As described above, by using the three solder balls 28, 31 and 33 having different sizes, the three stacked semiconductor elements 27, 29 and 32 can be electrically connected to the substrate 26. Further, the semiconductor device 25 does not need to provide the connection region A unlike the semiconductor device 10 using the wire 12 shown in FIG. Can be small.
JP 2002-353272 A

  However, in general, it is difficult to form a solder ball with a diameter of 100 μm or less, and the solder balls 28, 31, 33 connect the semiconductor elements 27, 29, 32 and the substrate. In this case, there is a problem that the solder balls 28, 31, 33 must be arranged at a pitch of at least about 100 μm to 200 μm.
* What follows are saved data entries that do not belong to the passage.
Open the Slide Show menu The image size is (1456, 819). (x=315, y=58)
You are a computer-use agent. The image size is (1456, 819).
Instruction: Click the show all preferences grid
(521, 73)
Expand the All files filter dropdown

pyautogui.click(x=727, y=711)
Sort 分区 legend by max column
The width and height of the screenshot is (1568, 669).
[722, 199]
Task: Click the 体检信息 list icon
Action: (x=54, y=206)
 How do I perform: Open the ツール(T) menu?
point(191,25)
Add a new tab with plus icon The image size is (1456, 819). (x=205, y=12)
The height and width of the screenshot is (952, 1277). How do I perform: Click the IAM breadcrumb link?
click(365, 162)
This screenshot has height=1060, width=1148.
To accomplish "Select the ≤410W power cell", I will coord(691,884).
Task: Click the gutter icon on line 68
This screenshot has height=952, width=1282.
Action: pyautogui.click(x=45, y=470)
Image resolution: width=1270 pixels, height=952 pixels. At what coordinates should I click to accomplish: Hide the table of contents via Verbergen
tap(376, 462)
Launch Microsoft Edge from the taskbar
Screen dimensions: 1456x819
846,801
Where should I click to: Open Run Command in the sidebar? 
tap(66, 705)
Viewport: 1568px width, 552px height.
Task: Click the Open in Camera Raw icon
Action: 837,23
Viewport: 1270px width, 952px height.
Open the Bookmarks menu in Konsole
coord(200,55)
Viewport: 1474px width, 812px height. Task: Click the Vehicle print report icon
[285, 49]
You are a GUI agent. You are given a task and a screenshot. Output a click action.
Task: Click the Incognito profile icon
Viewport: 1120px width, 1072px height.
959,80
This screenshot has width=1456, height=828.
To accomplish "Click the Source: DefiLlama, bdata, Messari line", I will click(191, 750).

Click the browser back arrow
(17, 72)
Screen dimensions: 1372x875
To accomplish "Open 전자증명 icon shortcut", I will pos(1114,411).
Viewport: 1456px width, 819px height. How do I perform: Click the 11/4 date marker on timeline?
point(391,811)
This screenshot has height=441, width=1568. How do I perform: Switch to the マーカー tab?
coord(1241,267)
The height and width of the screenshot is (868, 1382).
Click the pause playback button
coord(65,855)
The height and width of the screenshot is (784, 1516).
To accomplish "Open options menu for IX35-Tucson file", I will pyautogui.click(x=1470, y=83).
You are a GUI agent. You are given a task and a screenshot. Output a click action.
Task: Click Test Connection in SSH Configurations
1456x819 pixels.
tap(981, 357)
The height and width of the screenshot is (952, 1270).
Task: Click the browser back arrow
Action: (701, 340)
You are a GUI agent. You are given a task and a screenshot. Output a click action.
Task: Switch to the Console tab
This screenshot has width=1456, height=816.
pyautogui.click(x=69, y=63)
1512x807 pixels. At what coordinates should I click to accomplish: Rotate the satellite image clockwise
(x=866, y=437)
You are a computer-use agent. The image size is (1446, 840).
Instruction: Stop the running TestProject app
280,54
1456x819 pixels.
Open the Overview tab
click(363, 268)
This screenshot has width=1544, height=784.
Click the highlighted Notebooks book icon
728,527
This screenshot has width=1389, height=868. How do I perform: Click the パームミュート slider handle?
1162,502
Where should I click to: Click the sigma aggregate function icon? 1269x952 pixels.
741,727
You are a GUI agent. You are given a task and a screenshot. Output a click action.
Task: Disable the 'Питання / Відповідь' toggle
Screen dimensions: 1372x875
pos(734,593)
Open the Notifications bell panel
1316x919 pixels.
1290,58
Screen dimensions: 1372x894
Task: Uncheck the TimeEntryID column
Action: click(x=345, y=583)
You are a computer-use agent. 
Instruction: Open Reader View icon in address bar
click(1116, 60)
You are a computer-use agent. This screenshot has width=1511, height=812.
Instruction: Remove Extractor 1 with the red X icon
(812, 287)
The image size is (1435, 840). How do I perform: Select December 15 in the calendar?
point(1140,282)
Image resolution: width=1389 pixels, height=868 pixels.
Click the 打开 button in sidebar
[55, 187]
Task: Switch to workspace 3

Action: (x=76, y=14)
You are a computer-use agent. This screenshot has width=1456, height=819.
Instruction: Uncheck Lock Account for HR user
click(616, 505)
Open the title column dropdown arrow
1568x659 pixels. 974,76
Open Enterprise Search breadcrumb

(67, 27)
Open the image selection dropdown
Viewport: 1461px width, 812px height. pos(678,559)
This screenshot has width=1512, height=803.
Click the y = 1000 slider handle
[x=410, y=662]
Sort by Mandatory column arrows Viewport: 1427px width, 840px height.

In addition, the electrode pads of the semiconductor elements 27, 29, and 32 and the connection pads of the substrate 26 must be provided so as to correspond to the pitch, and the external dimensions of the semiconductor elements 27, 29, 32, and the substrate 26 can be reduced. There was a problem that I could not.

  In addition, the solder balls 28, 31, 33 are heated and melted to mount the stacked semiconductor elements 27, 29, 32 and the substrate 26. When the solder balls 28, 31, 33 are mounted, There has been a problem that the height variation of the semiconductor elements 27, 29, and 32 (with reference to 26) occurs.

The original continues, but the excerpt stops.